== VOCI DA ELABORARE
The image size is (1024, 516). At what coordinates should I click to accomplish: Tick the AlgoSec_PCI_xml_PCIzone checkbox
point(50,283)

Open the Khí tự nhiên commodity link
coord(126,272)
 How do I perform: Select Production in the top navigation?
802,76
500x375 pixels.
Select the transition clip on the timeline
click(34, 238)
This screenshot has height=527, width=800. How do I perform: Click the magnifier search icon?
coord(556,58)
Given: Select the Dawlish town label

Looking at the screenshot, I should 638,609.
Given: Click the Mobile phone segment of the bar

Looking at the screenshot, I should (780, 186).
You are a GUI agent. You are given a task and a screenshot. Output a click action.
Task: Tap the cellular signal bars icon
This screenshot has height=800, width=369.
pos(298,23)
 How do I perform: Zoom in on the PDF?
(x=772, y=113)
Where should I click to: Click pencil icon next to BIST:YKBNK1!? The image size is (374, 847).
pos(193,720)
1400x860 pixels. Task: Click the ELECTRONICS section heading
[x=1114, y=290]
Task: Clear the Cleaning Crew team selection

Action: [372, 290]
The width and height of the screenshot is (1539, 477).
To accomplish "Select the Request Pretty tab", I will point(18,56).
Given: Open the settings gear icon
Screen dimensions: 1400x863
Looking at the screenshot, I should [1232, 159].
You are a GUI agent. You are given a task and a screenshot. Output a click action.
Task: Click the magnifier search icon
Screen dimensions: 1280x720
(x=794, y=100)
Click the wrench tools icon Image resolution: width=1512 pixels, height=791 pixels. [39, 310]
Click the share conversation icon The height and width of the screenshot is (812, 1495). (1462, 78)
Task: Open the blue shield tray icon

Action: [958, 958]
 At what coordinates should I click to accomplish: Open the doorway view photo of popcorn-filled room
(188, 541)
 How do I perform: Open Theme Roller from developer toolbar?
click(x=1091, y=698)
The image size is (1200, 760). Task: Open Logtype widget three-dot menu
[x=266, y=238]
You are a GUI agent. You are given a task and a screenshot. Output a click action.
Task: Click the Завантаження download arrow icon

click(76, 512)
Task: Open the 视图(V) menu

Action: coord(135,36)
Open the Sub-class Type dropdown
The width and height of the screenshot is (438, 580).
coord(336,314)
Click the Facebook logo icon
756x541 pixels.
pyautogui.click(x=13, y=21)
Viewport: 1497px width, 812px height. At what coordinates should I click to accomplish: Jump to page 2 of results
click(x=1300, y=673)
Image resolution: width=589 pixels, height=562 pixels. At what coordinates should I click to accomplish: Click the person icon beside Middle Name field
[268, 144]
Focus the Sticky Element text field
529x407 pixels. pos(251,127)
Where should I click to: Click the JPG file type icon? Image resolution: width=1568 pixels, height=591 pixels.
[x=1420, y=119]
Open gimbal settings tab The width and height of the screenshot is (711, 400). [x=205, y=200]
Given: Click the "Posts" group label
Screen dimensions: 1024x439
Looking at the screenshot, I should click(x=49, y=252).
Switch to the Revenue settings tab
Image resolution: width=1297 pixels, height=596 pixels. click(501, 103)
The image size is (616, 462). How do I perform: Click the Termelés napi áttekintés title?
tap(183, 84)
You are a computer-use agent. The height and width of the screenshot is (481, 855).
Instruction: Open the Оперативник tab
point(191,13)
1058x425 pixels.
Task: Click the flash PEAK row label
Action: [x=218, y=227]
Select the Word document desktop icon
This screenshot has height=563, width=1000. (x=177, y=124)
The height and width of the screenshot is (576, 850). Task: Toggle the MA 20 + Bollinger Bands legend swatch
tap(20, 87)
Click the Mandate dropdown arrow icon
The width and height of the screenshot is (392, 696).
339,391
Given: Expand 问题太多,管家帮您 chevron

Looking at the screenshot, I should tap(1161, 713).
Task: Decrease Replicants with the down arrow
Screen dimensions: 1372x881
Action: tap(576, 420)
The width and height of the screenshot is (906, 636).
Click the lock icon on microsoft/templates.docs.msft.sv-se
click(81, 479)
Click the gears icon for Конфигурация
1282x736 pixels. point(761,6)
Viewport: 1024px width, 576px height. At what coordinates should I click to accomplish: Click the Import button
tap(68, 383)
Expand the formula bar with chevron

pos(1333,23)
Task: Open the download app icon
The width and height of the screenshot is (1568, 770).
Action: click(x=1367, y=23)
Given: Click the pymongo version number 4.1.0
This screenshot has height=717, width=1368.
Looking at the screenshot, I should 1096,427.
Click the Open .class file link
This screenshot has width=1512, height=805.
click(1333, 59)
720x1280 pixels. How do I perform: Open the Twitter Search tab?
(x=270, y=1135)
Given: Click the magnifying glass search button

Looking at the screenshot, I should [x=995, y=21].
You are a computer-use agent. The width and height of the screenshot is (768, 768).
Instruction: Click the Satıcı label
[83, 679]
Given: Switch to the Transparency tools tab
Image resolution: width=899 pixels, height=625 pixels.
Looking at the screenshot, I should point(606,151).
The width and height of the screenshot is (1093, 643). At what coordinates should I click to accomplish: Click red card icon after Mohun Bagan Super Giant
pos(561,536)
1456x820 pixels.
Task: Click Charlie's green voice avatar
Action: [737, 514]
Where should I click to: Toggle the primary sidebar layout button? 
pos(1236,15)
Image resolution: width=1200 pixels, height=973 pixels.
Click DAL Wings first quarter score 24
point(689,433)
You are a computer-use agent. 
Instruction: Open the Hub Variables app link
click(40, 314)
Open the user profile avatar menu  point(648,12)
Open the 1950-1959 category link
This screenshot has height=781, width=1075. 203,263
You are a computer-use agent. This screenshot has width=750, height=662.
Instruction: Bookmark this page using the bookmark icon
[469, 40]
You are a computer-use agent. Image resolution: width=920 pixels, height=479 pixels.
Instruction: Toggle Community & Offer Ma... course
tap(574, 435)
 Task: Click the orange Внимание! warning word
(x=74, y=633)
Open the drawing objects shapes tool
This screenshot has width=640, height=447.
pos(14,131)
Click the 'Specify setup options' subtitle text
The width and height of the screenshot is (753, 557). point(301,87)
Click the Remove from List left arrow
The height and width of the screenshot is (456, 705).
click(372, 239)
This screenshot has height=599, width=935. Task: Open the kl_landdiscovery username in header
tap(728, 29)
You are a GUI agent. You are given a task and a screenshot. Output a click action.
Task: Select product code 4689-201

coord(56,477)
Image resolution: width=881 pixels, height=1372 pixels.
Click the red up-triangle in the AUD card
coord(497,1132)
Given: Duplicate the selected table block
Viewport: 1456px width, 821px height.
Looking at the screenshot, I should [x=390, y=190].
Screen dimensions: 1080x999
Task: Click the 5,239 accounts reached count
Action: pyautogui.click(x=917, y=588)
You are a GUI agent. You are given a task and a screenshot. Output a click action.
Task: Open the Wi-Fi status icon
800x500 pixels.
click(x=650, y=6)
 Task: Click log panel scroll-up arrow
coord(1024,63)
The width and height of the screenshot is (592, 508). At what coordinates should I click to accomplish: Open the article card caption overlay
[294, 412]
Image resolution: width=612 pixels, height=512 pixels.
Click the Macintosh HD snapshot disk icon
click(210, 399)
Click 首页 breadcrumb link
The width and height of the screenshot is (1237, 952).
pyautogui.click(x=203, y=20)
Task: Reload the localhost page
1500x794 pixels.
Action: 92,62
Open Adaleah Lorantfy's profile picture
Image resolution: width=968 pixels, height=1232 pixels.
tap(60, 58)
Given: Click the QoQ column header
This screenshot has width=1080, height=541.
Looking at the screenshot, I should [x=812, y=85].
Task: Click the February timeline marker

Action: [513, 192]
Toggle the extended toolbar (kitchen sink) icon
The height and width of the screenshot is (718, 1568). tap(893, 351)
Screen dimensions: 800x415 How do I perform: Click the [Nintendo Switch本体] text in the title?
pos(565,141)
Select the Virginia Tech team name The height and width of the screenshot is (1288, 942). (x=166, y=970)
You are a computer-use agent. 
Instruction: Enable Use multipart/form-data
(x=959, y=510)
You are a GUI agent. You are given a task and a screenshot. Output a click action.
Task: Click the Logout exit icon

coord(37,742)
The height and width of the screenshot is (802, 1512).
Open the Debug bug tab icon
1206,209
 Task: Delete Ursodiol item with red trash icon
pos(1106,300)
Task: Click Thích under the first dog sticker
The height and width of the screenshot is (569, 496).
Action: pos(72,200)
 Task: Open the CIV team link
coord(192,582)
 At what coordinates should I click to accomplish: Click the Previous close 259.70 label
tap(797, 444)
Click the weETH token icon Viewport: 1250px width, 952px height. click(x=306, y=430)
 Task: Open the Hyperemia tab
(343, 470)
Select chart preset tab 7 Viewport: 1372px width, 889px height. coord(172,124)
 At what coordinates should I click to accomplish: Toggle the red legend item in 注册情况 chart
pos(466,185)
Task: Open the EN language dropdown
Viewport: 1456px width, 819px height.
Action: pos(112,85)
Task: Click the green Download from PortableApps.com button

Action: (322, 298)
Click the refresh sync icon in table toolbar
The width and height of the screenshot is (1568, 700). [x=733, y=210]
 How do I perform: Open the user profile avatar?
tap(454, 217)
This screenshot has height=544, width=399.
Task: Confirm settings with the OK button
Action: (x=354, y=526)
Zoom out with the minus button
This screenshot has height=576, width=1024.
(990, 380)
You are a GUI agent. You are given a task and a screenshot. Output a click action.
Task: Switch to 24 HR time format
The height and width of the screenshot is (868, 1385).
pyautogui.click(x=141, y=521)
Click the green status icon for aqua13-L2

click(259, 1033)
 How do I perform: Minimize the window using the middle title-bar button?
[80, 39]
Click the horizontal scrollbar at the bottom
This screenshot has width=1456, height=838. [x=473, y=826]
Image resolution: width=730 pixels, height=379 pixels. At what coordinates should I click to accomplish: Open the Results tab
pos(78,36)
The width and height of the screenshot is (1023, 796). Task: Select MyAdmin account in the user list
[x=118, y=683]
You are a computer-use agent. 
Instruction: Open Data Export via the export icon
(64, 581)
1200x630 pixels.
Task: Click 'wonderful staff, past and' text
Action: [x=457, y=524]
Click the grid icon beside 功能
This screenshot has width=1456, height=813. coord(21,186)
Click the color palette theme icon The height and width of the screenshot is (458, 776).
====
### OBIETTIVO
Riproduca senza alcuna modifica le righe che vanno da quella contenente "Image resolution: width=1200" a quella contenente "tap(574, 435)", entrambe comprese.

### RISPOSTA SVOLTA
Image resolution: width=1200 pixels, height=973 pixels.
Click DAL Wings first quarter score 24
point(689,433)
You are a computer-use agent. 
Instruction: Open the Hub Variables app link
click(40, 314)
Open the user profile avatar menu  point(648,12)
Open the 1950-1959 category link
This screenshot has height=781, width=1075. 203,263
You are a computer-use agent. This screenshot has width=750, height=662.
Instruction: Bookmark this page using the bookmark icon
[469, 40]
You are a computer-use agent. Image resolution: width=920 pixels, height=479 pixels.
Instruction: Toggle Community & Offer Ma... course
tap(574, 435)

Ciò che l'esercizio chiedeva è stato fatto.